Assimilate is the word I introduced here, explaining it means the process of an immigrant becoming adjusted to American culture, society, customs, and means. This lays the groundwork for explaining the difference between naturalization (an immigrant becoming a legal citizen) and Americanization (assimilation). Students have trouble with this distinction, and I wanted to introduce assimilation before I start to teach students the difference in order to avoid confusion of learning three words at once. Tammany Hall was also a content vocabulary word, but I also wanted to introduce a new idea to the students complexity. Yes, machines were horribly corrupt and a blemish on American democracy, but they did help the immigrants and poor (albeit for selfish reasons). When we begin to move into the modern era, Woodrow Wilson will come up. He was a Progressive who fought to regulate big businesses and a white supremacist who segregated the federal government. I want students to realize that most subjects in American are complex, and this began laying some groundwork.

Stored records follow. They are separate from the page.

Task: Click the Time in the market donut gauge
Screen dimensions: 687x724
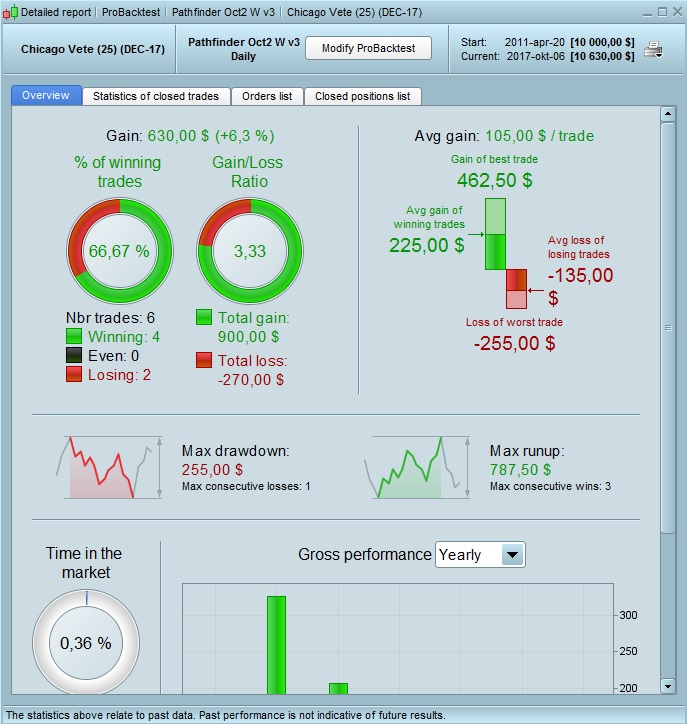Action: tap(86, 642)
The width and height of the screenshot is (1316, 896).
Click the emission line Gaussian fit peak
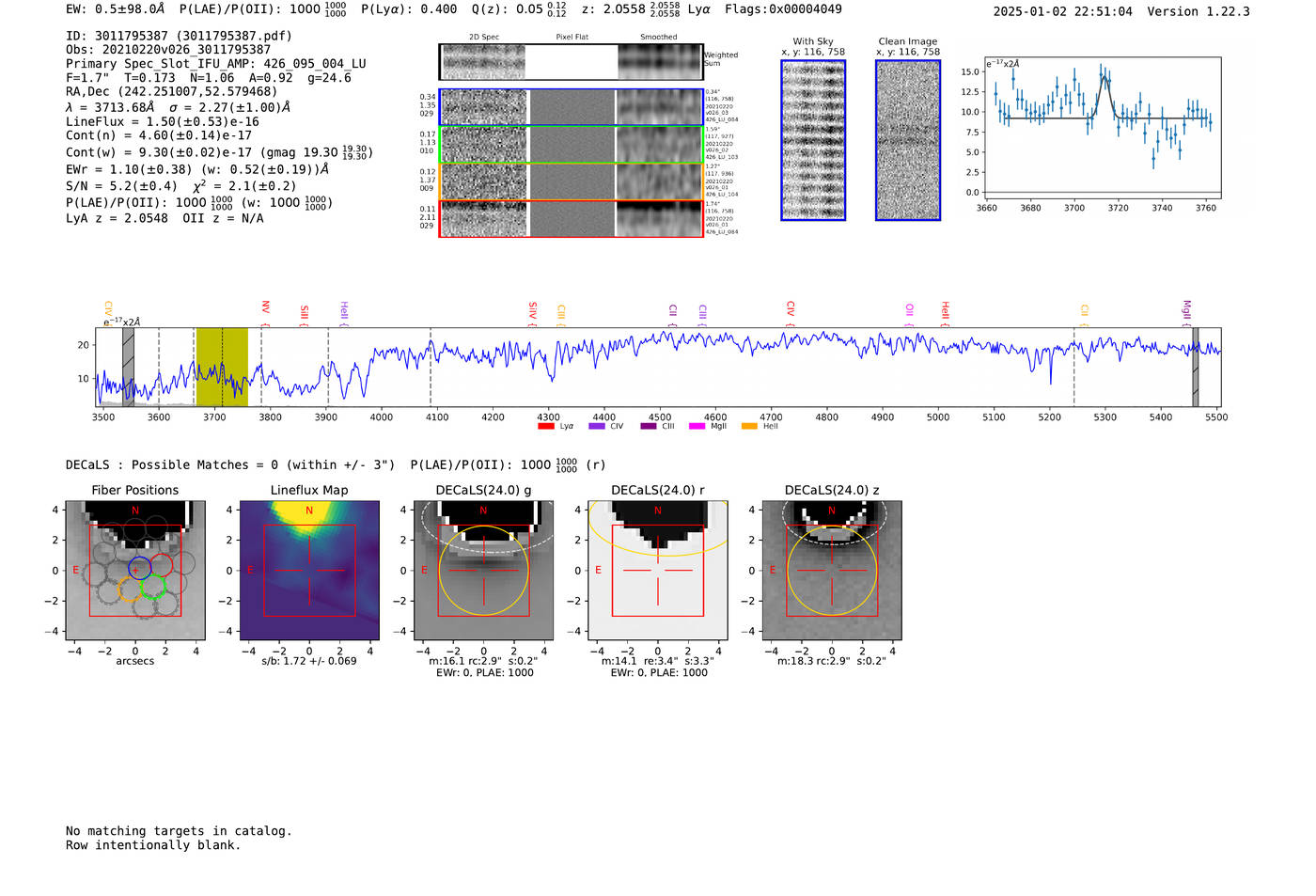1104,77
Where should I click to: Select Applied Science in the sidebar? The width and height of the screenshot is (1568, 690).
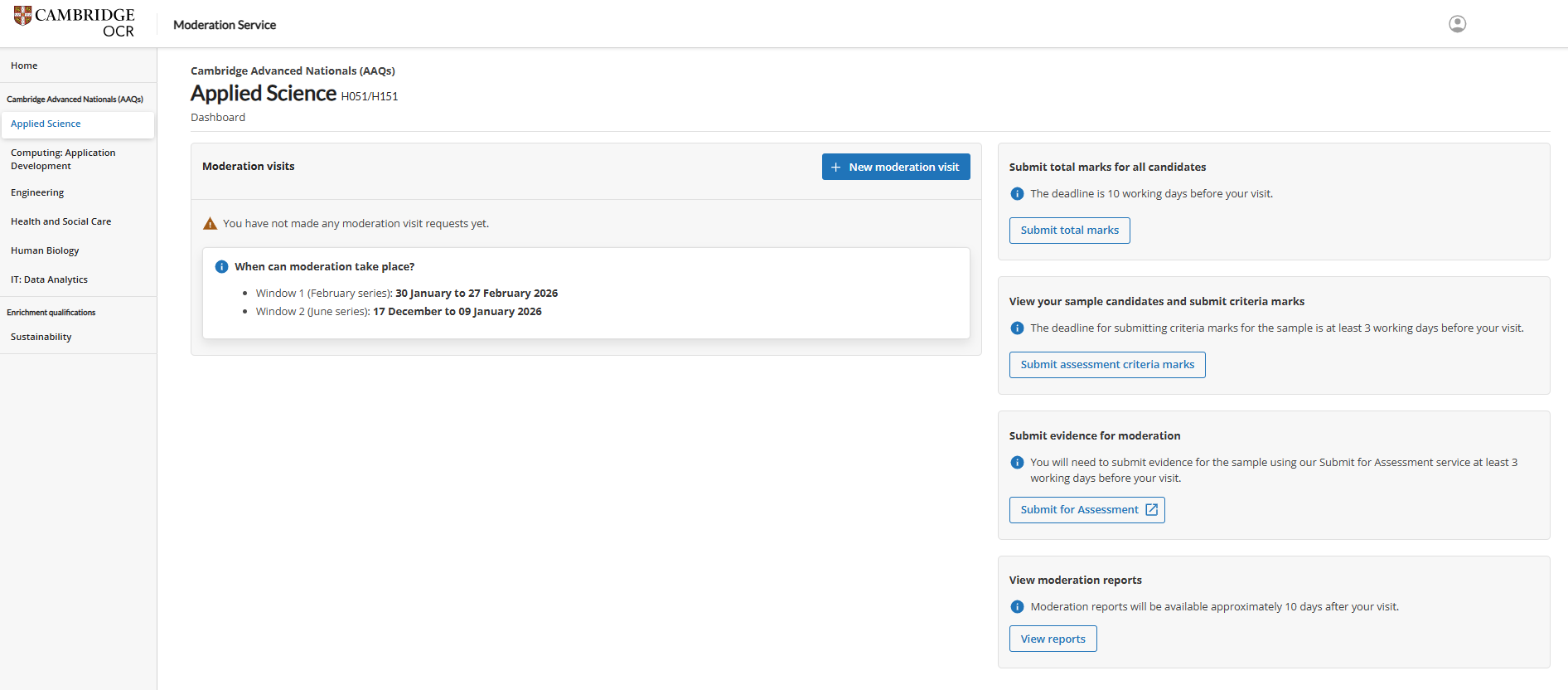(46, 124)
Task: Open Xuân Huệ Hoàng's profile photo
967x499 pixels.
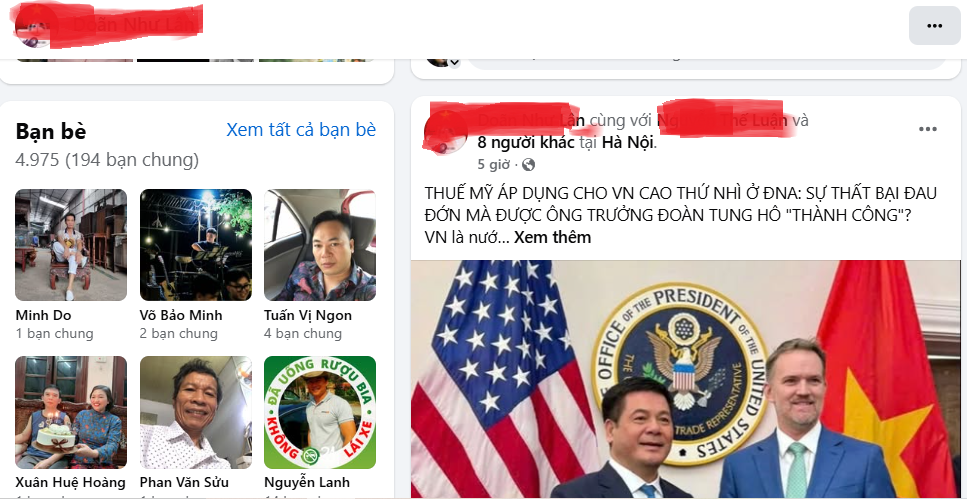Action: 71,412
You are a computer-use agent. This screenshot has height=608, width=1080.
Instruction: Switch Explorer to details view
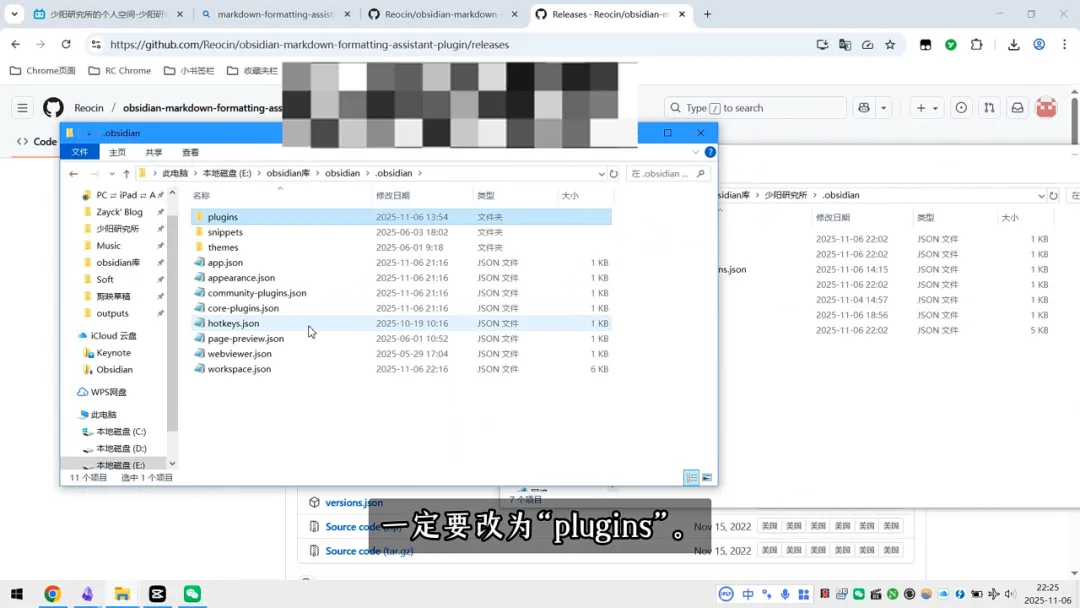[x=691, y=478]
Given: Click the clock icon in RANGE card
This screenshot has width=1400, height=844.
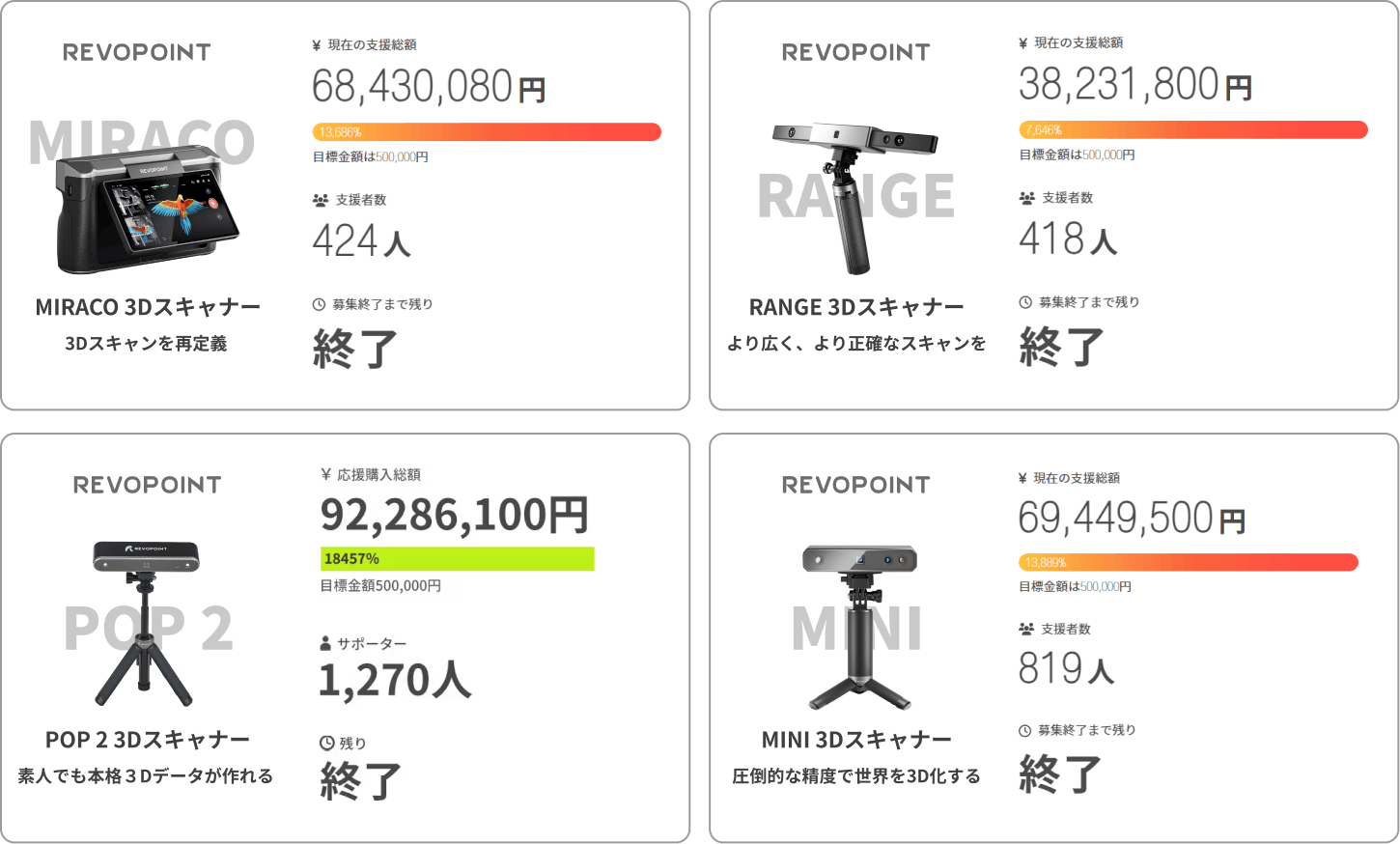Looking at the screenshot, I should (x=1025, y=302).
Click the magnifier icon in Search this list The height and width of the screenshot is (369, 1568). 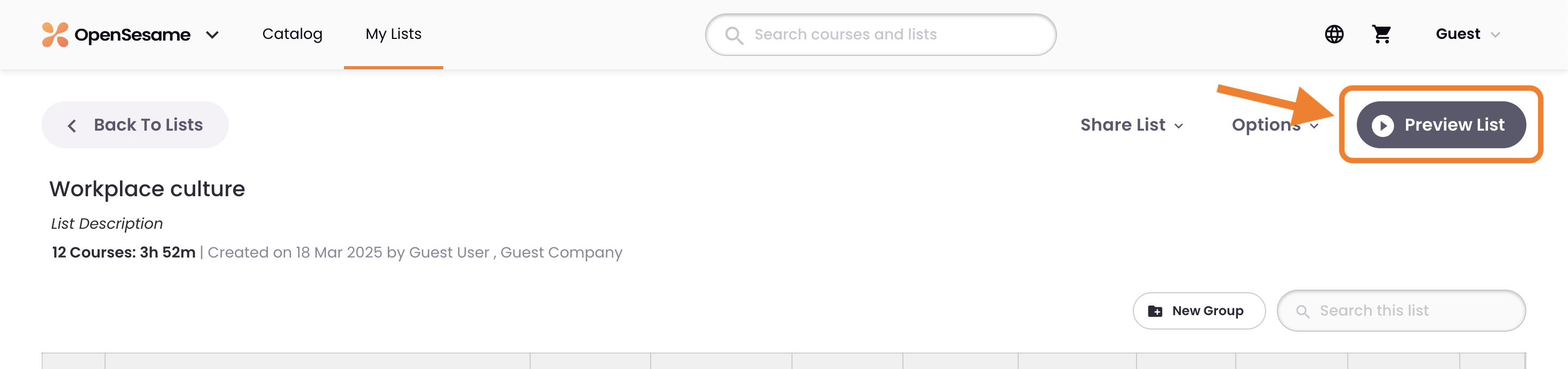tap(1302, 310)
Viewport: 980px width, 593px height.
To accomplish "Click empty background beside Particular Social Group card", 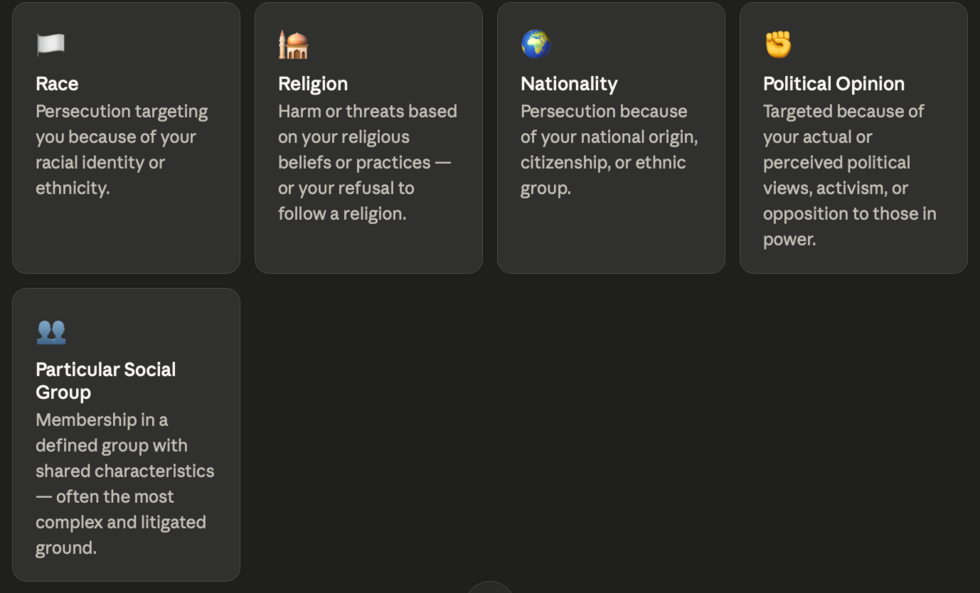I will [x=600, y=431].
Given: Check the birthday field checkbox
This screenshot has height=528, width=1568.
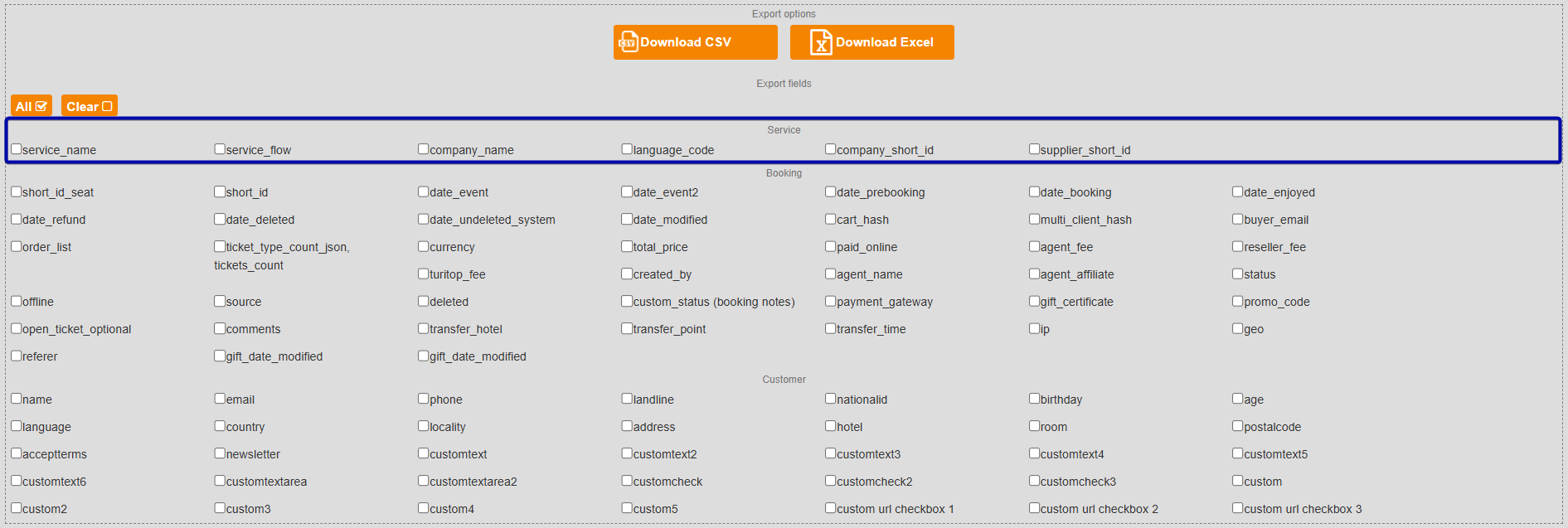Looking at the screenshot, I should click(x=1035, y=399).
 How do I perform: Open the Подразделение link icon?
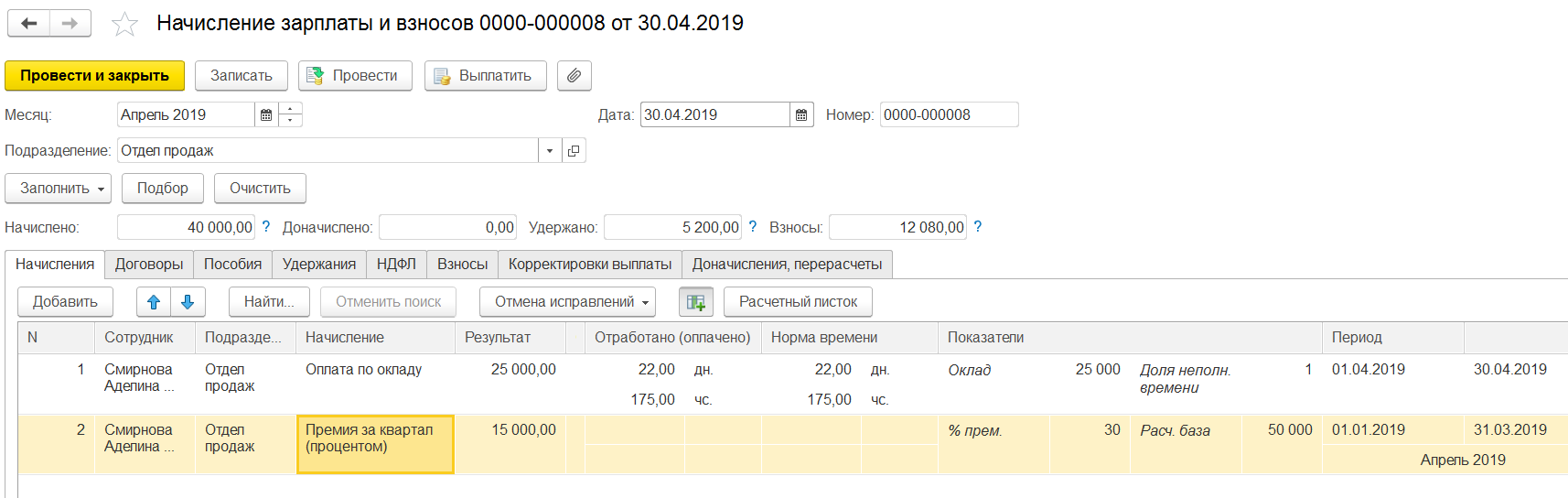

Section 3 of the unit dealt with the problems of the Gilded Age specifically how the immense wealth gap and industrialization caused new philosophies and pastimes to appear in America. This is a slide introducing the idea of Social Darwinism, with a quote from Herbert Spencer. The quote wonderfully sums up the tenants of Social Darwinism, but the word folly is a word they have not seen before. I explicitly call the word out, and ask the class what it meant. It took some guiding, but each class eventually determined it meant failure. When they replace the word folly with failure, the quote becomes that much stronger in their minds with what Social Darwinism meant.

Here is the next slide, defining the tenants of Social Darwinism. It calls back to the term laissez-faire from the previous unit on industrialization. It also mentions evolution, and informs students the evolution/religion problem has existed for a long time.

Philanthropy is the content vocabulary word in this slide, with another mentioning of Social Darwinism and laissez-faire, while mentioning Andrew Carnegie from the previous chapter. I desire to stress the importance that social studies terms are not to be forgotten once a new unit is introduced; every lesson tries to tie back to a previous lesson in a previous unit and lay the groundwork for a future unit.

The final lesson introduces the idea of reform, the topic of the next unit. The lesson on the problems of the Gilded Age prompted students to realize there were major problems, and this lesson deals with the beginnings of how Americans dealt with these problems. The first slide reinforces words from the previous lessons and units, and briefly explains what reformers want. I asked students if they understood the idea of regulating the economy, and when they realized laissez-faire meant no government involvement in the economy, they concluded that regulation means intervention to stop these practices.

Naturalism is a counter to Social Darwinism, so it is natural to include a brief definition of Social Darwinism to help better explain why naturalism countered it. Students were able to provide good definitions of naturalism by comparing it to Social Darwinism.

Finally, this slide introduces Americanization and uses two other vocabulary words to help make it distinct assimilation to remind students this is an informal process, and naturalization, to explicitly call out the possibility of confusion between the two words. I had students complete an exit slip on defining naturalization and Americanization; they did a great job as a whole of not getting the two words confused. Across these four lessons, I introduced vocabulary words students would need for the exam, and took time to reinforce previous lessons and lay the groundwork for future lessons by referencing ideas and terms the students have used and will use again.